- _OBJECTIVE_
Reproduce, word for word, the stretch of the material below from the line containing "You are a GUI" through the line containing "pyautogui.click(x=1562, y=26)", both of those lines included. Leave the pictures out.

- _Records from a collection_
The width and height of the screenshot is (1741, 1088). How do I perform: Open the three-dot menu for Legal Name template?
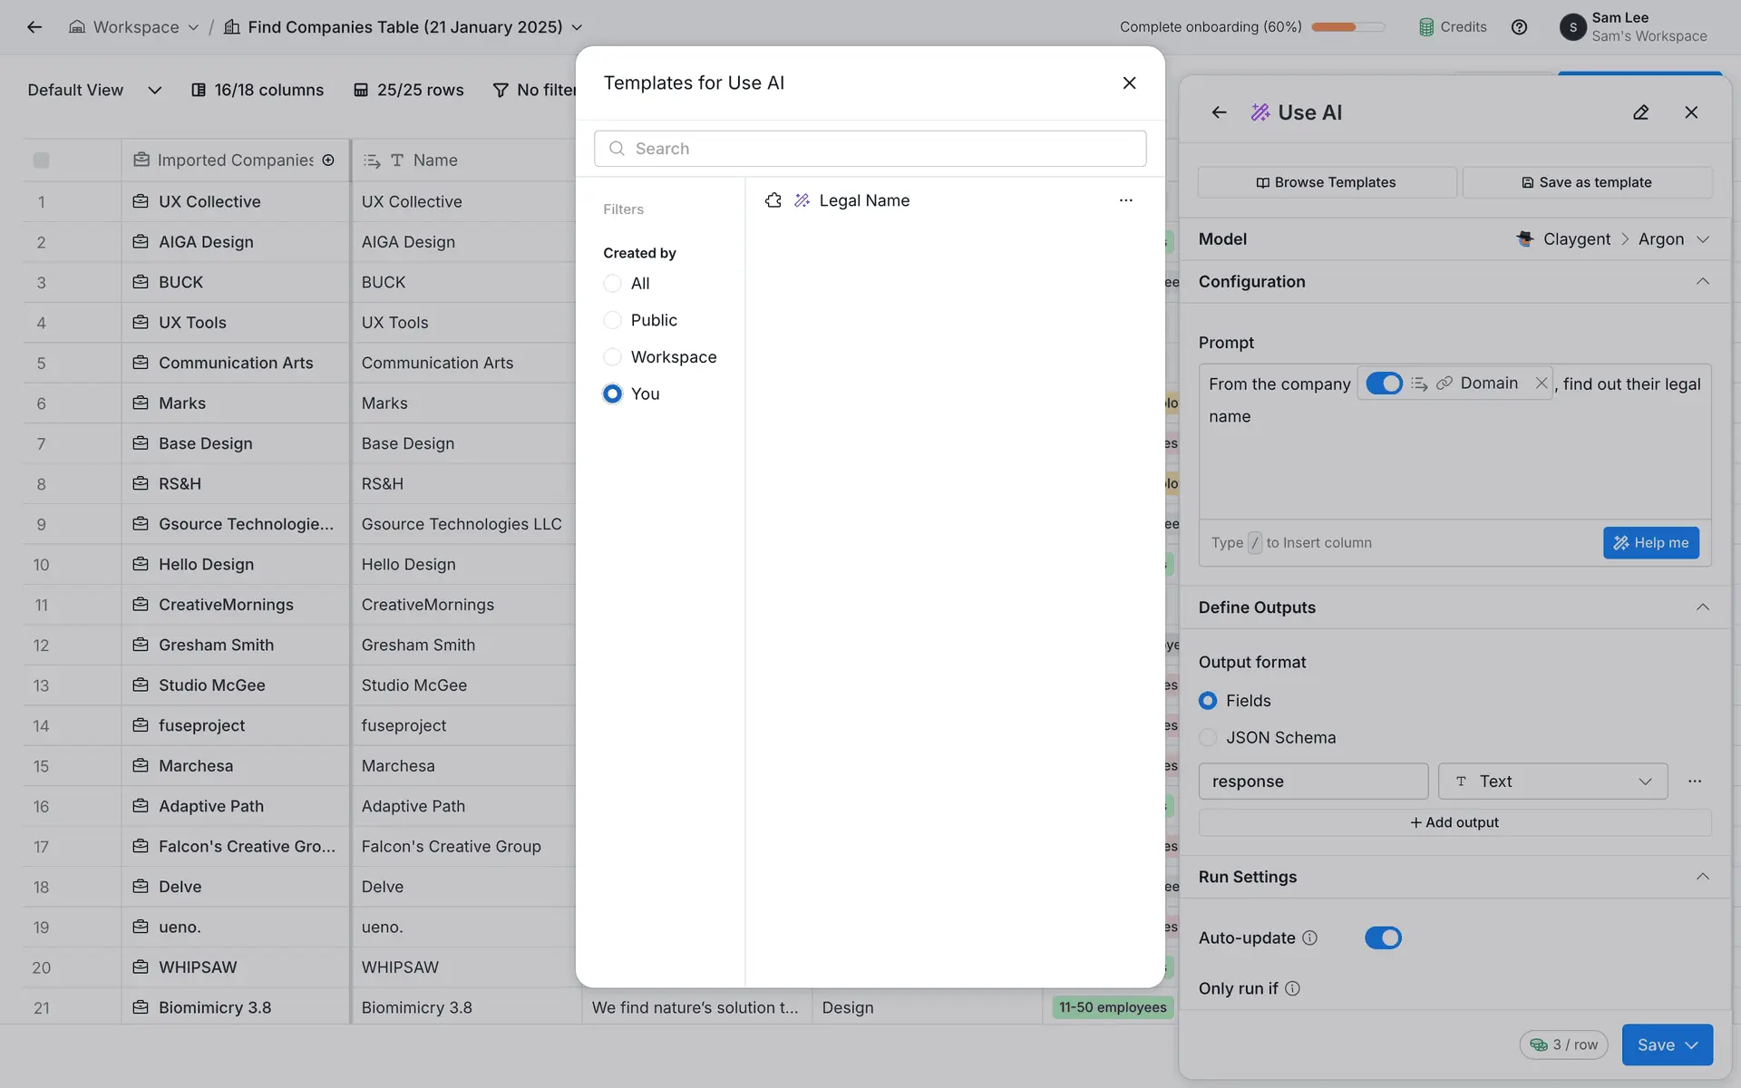(x=1125, y=200)
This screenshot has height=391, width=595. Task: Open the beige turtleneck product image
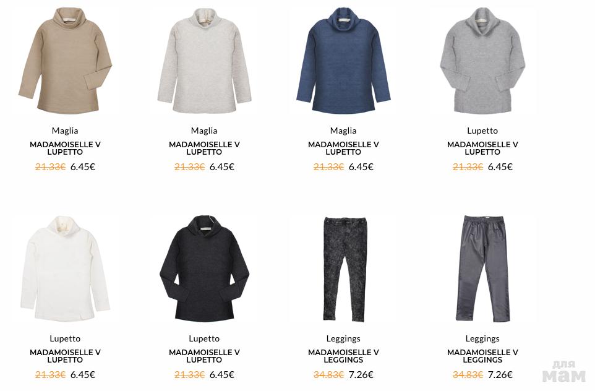tap(65, 61)
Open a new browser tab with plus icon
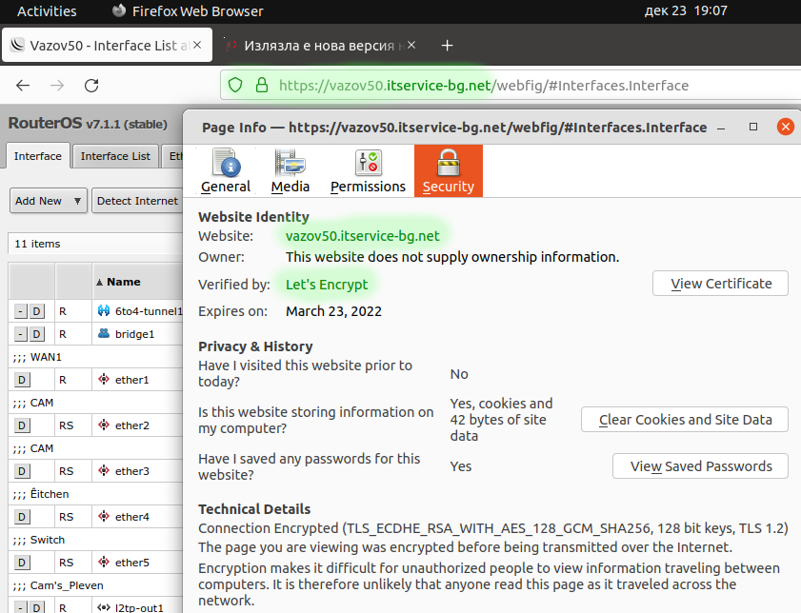The image size is (801, 613). pos(448,46)
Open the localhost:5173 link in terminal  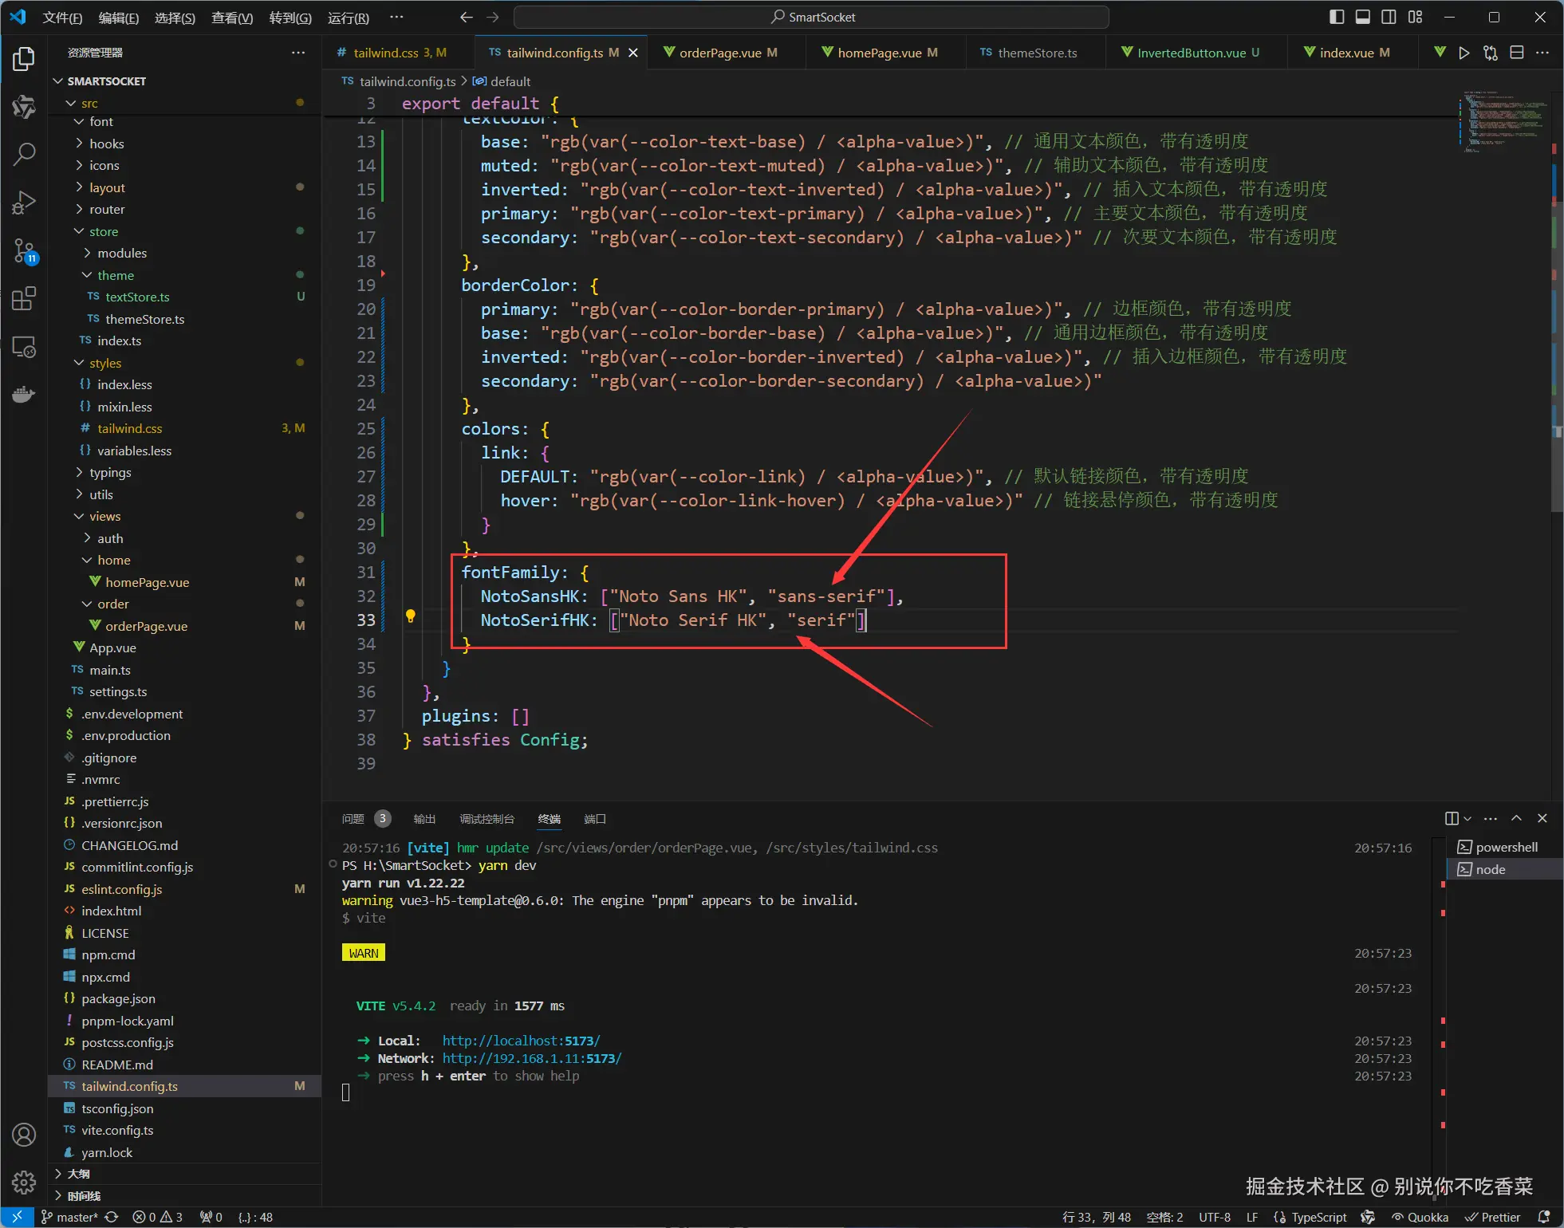[x=521, y=1041]
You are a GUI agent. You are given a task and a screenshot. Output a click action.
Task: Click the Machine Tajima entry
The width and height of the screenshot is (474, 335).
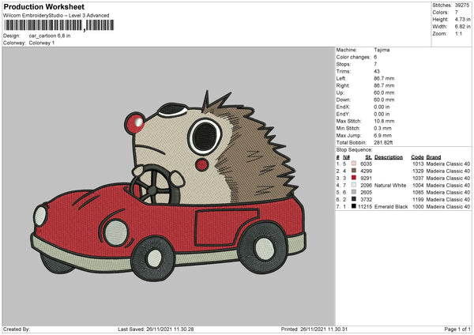pyautogui.click(x=381, y=50)
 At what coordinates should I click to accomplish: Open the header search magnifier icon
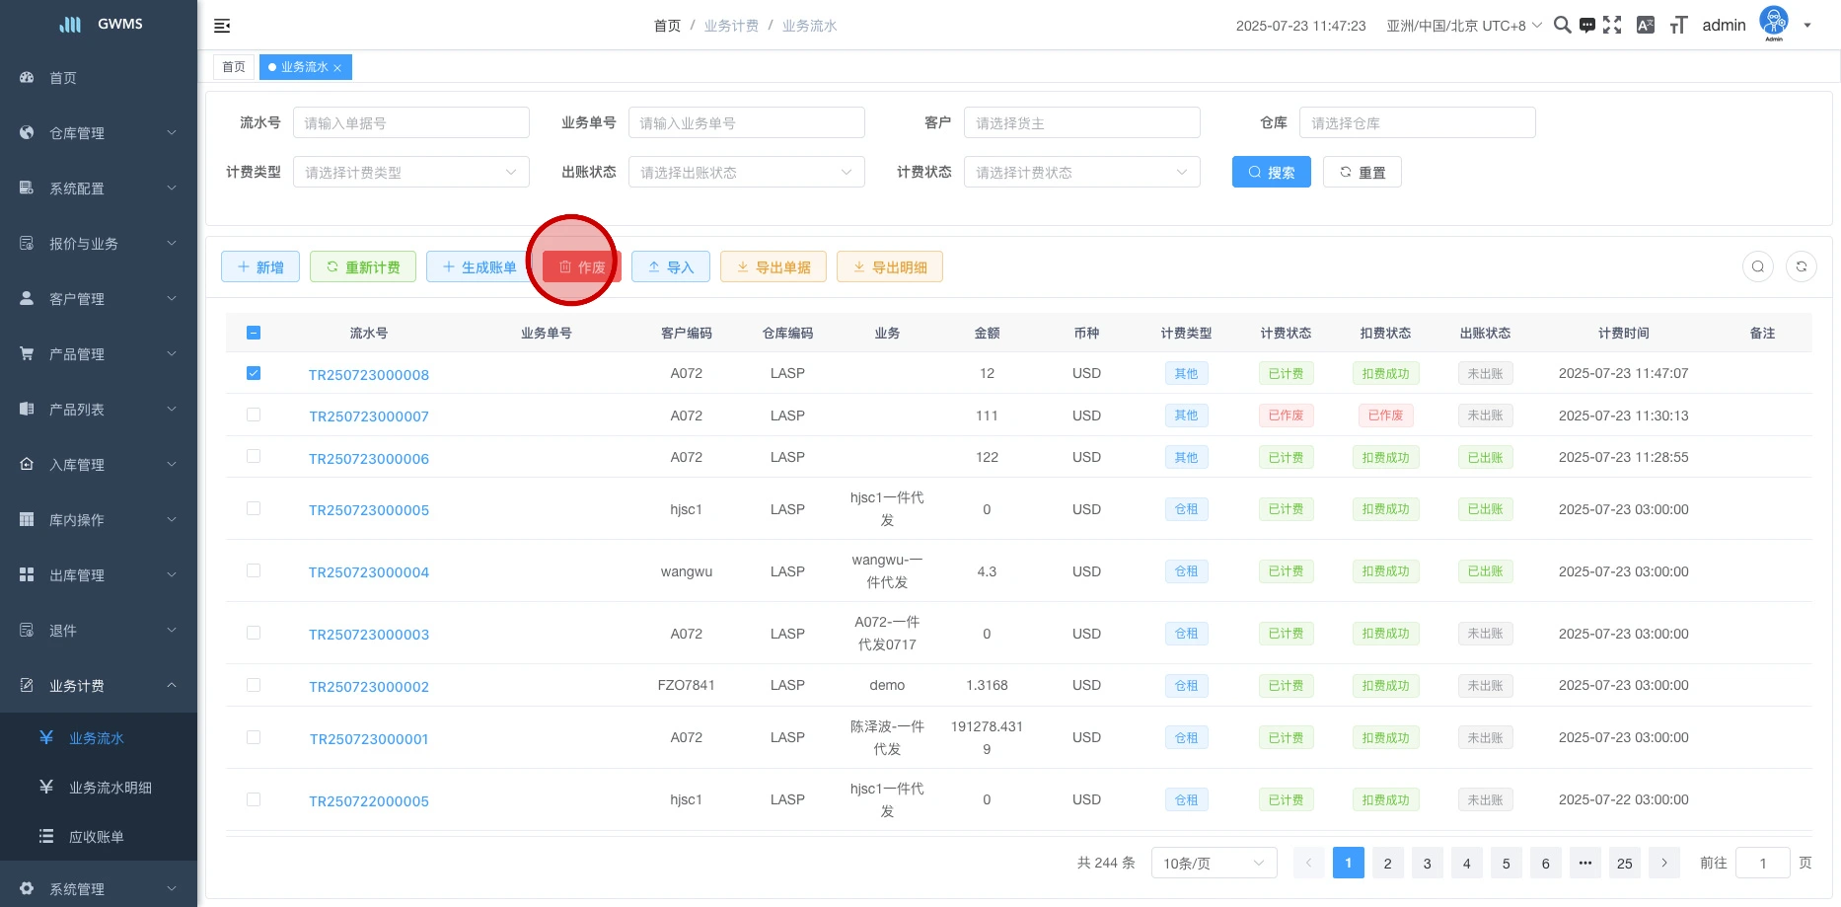pyautogui.click(x=1562, y=26)
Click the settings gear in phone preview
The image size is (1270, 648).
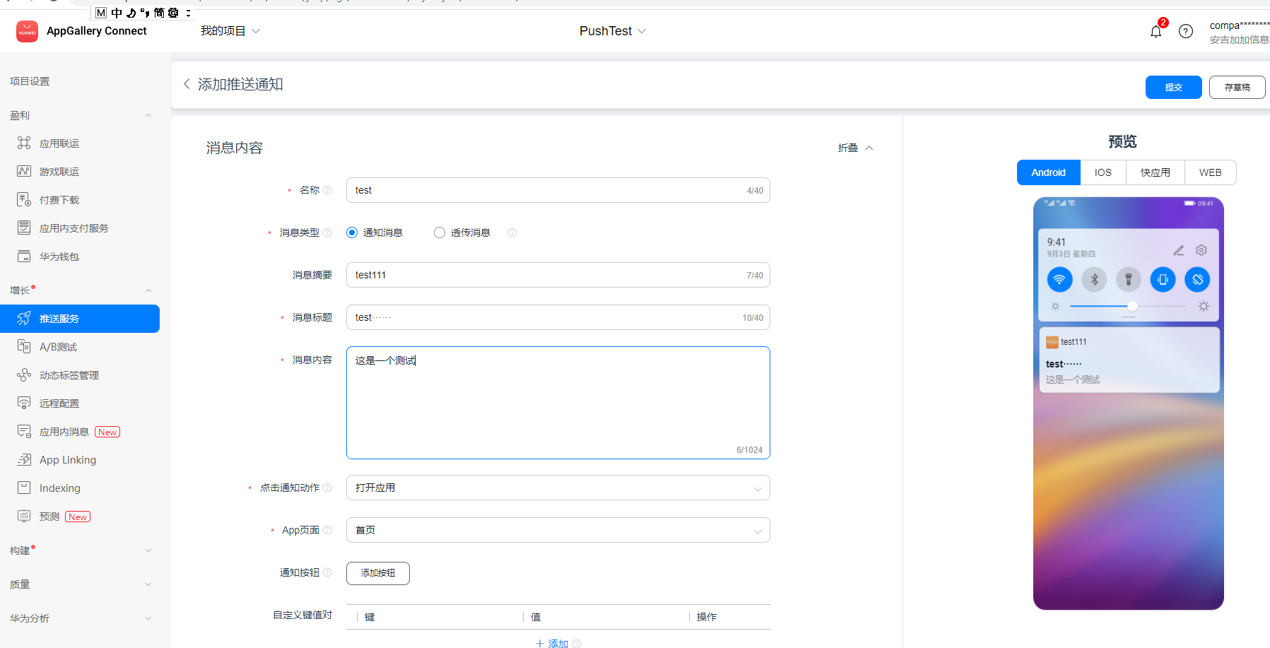pyautogui.click(x=1201, y=250)
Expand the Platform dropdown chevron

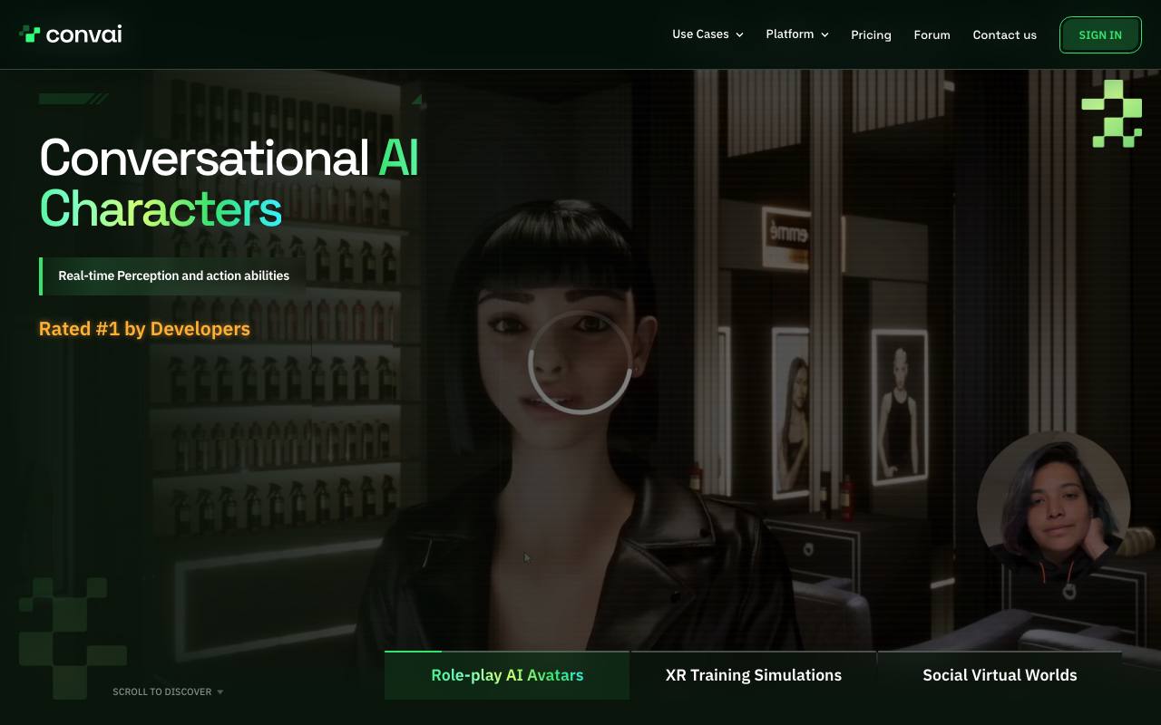click(x=824, y=34)
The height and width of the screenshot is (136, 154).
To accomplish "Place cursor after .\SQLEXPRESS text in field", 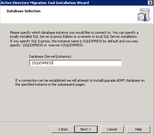I will coord(53,63).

- _CORRECT RESULT_
You are a GUI agent. You are given a task and a screenshot. Output a click action.
Task: Click the Machine Tajima entry
The width and height of the screenshot is (474, 335).
pyautogui.click(x=381, y=50)
 At what coordinates should I click to accomplish: Open the header search magnifier icon
pyautogui.click(x=1562, y=26)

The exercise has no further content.